The Secretary to the Government  of the Federation, Boss Mustapha said on April 19 at the opening ceremony of the Federal and States, Security Administrators Meeting, FSSAM in Katsina that, excluding recent attacks, “Within  the last few months, we have recorded a total of over 30 incidences which have claimed (the ) lives of more than 257 persons within this year alone” Amnesty International statistics show that in January alone,    168 were killed and that between 2016 and 2017, 717 persons were killed in these attacks.

The ethno-religious,  socio-economic, cultural, political, regional or national origin of the insurgents  should not be the issue, what is important is defeating them, protecting the citizenry and preventing our   country from being overrun. We cannot allow a daily harvest of corpses in our villages and towns or just debate  in the social media the intention of the attackers, what matters is how we take them on and take them out.

Given the reality of the situation, we  need to declare war on the insurgents and declare a state of emergency.

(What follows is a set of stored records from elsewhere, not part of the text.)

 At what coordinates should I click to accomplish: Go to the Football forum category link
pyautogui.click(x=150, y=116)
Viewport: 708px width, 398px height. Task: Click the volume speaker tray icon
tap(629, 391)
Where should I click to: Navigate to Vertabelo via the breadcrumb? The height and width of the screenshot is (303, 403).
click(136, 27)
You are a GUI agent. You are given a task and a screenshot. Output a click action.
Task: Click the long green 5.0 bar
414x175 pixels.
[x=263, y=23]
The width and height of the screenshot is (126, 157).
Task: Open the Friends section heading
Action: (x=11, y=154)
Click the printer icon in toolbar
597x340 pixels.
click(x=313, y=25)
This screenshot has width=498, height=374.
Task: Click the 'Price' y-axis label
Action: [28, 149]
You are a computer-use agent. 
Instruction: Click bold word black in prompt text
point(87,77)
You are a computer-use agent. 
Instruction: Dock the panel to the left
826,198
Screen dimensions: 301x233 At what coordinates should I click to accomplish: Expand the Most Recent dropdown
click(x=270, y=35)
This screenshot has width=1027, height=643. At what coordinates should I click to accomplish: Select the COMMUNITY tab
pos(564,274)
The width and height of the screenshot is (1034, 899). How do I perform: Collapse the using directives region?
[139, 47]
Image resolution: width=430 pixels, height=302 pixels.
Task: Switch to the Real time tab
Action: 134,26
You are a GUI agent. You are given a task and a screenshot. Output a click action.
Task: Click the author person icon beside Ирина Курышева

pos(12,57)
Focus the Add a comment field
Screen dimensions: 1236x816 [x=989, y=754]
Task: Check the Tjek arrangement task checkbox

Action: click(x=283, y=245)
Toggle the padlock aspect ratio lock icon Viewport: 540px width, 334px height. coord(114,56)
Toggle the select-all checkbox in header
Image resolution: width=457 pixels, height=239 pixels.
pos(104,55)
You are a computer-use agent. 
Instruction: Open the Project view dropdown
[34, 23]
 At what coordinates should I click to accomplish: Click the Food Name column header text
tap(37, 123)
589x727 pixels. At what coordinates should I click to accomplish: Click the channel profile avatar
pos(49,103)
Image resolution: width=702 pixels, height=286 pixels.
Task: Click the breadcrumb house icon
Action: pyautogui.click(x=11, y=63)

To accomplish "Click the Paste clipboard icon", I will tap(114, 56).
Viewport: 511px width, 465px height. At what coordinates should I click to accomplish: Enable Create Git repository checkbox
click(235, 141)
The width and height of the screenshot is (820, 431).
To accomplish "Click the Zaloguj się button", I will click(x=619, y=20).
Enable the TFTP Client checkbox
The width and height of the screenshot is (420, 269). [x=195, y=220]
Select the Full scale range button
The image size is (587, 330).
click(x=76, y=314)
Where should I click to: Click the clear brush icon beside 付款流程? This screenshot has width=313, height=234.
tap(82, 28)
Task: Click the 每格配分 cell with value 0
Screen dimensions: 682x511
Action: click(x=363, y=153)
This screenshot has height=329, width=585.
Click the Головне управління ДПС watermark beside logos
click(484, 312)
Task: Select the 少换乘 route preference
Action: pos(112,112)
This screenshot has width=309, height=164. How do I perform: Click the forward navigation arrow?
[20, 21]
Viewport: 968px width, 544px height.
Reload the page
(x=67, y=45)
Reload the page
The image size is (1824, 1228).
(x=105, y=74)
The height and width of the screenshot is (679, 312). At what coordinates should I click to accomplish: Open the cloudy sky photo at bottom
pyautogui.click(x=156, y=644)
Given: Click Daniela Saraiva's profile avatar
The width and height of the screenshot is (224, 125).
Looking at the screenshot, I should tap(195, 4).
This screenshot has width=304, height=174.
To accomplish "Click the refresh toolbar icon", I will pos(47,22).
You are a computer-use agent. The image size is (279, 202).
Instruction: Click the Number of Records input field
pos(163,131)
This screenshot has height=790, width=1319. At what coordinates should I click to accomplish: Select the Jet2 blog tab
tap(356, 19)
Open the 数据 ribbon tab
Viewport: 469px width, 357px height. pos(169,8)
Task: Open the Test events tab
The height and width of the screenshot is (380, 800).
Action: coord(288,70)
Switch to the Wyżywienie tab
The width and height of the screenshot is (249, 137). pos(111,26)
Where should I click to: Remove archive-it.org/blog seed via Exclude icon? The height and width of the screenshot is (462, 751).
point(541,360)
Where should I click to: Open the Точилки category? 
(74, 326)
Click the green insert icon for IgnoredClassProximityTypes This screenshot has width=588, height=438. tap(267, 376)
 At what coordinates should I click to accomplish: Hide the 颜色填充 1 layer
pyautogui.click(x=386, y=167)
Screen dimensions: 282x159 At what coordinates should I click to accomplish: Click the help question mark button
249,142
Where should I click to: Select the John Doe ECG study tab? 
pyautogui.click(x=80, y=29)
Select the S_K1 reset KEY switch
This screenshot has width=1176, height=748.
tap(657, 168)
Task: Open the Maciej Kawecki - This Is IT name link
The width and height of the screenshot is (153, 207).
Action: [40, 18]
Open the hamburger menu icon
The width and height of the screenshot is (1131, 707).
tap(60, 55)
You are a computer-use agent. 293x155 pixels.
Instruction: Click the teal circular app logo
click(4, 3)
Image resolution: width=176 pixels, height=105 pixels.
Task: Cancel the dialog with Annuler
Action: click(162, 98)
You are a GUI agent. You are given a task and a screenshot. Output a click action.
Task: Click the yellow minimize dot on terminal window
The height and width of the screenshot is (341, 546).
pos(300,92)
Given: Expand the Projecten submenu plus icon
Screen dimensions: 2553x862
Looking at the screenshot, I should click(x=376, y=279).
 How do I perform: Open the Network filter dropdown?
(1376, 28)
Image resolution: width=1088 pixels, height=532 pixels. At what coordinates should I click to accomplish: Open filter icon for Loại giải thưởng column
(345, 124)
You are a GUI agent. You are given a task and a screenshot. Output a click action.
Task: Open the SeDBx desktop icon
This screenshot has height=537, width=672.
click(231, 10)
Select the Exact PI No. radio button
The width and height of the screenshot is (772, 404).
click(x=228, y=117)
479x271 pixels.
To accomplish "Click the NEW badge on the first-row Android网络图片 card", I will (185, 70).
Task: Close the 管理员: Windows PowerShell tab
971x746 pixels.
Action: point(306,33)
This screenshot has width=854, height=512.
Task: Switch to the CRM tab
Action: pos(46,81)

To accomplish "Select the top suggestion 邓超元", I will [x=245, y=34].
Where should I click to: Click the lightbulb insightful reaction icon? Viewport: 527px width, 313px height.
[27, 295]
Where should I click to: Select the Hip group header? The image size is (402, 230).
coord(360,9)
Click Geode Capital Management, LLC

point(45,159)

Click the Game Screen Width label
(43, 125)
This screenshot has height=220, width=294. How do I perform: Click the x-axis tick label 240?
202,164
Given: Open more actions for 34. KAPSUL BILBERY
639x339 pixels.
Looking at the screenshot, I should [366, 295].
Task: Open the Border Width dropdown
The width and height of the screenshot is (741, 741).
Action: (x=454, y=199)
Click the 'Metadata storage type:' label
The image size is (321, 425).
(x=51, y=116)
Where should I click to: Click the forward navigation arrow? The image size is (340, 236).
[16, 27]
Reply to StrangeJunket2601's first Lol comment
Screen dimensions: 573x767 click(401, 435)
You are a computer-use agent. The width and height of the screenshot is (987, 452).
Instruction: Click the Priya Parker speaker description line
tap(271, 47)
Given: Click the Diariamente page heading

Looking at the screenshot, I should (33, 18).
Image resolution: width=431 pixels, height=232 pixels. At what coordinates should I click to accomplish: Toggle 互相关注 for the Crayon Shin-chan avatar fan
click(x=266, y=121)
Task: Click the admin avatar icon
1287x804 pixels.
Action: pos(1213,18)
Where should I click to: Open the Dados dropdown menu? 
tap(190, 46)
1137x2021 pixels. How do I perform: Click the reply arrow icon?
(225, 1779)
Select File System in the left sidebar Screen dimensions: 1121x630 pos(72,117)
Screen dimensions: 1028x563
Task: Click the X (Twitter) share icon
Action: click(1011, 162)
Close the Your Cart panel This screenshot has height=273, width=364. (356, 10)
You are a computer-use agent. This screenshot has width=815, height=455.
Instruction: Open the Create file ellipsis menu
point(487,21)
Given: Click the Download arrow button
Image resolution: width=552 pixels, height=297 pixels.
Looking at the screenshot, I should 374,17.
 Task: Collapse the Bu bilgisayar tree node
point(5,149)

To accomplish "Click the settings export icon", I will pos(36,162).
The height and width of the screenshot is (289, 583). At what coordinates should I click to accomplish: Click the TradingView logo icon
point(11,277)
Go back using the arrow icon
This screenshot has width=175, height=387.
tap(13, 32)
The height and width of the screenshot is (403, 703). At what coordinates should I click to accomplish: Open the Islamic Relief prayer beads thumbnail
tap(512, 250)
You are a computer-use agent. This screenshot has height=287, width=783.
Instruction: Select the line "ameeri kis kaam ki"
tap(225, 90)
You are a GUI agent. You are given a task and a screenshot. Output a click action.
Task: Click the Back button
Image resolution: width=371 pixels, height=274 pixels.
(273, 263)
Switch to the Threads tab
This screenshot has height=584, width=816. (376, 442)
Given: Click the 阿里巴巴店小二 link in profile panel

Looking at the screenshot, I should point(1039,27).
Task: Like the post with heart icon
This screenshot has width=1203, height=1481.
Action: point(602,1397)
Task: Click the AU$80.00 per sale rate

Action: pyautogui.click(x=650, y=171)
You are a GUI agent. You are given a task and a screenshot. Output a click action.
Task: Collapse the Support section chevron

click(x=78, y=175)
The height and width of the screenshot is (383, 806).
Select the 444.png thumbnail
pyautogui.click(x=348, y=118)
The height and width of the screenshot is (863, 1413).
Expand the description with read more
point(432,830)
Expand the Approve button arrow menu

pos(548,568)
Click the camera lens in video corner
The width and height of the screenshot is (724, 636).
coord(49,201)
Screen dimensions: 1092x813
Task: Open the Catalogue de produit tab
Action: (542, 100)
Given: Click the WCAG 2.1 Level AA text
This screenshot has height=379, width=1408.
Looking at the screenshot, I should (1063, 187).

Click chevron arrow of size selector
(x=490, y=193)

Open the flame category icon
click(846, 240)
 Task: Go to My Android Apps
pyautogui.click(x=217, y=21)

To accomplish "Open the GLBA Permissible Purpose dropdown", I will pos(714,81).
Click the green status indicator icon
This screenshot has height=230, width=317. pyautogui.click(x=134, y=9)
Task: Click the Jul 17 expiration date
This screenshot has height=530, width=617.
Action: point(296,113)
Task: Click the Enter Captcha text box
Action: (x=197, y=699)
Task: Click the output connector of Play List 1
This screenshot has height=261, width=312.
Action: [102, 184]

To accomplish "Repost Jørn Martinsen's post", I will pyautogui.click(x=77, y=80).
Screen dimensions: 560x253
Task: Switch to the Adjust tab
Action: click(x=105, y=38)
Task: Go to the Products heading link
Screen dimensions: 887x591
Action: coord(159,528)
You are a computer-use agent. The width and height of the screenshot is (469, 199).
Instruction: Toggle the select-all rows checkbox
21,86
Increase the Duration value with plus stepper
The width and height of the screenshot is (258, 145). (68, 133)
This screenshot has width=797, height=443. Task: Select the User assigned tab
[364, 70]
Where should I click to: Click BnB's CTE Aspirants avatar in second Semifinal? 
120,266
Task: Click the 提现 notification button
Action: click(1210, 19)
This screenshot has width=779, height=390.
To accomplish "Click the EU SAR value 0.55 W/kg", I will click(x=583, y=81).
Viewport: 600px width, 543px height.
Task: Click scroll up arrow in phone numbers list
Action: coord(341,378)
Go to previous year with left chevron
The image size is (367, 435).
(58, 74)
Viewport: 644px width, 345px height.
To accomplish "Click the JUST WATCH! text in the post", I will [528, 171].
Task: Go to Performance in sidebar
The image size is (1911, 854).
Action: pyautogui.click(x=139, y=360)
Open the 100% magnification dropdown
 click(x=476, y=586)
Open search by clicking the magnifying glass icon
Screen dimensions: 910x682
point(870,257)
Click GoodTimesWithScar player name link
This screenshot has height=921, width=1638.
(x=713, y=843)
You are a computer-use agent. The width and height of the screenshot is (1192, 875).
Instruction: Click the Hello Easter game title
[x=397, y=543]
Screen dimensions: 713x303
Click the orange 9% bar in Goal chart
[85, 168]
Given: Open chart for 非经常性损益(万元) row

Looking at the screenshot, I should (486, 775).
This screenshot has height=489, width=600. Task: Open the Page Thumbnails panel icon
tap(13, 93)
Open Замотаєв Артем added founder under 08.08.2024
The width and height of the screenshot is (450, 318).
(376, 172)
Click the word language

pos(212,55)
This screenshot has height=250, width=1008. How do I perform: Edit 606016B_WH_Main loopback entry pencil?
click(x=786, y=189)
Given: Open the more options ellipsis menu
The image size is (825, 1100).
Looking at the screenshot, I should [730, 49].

The people should be taught how to identify  the insurgents, the nature of the insurgency, the insurgents motives and why they seize and keep territories. Another basic step, is where territories have been taken, and villages occupied, the government needs to retake such places, secure them and assist the people to return to continue their normal lives.   We must not continue to increase the number of Internally Displaced Persons (IDPs) camps. Already, we have the third largest number of IDPs after war ravaged Iraq and Syria.

In the face of imminent attack, or during attacks, our people need to know how to raise alarm  without endangering their lives or compromising the security of people around them. Of all fundamental human rights, the right to life is the most basic and nobody can enjoy human rights  if he is dead.

I reiterate that it is immaterial   whether the insurgents are Nigerians or foreign invaders, what is  important is that we are able to exterminate them. We have to realize that we are at war, and our leaders must put the country on war footing against the insurgents. A situation where the governor of a state who is also the chief security officer  tells the people to arm themselves with stones and fight off insurgents armed with sophisticated weapons, is a show of desperation. Nigerians must not be allowed to get to that stage before we react adequately to the challenge. We have to wake up from our slumber and put off the fire raging in our roof. We have no other country, but Nigeria; we must defend her.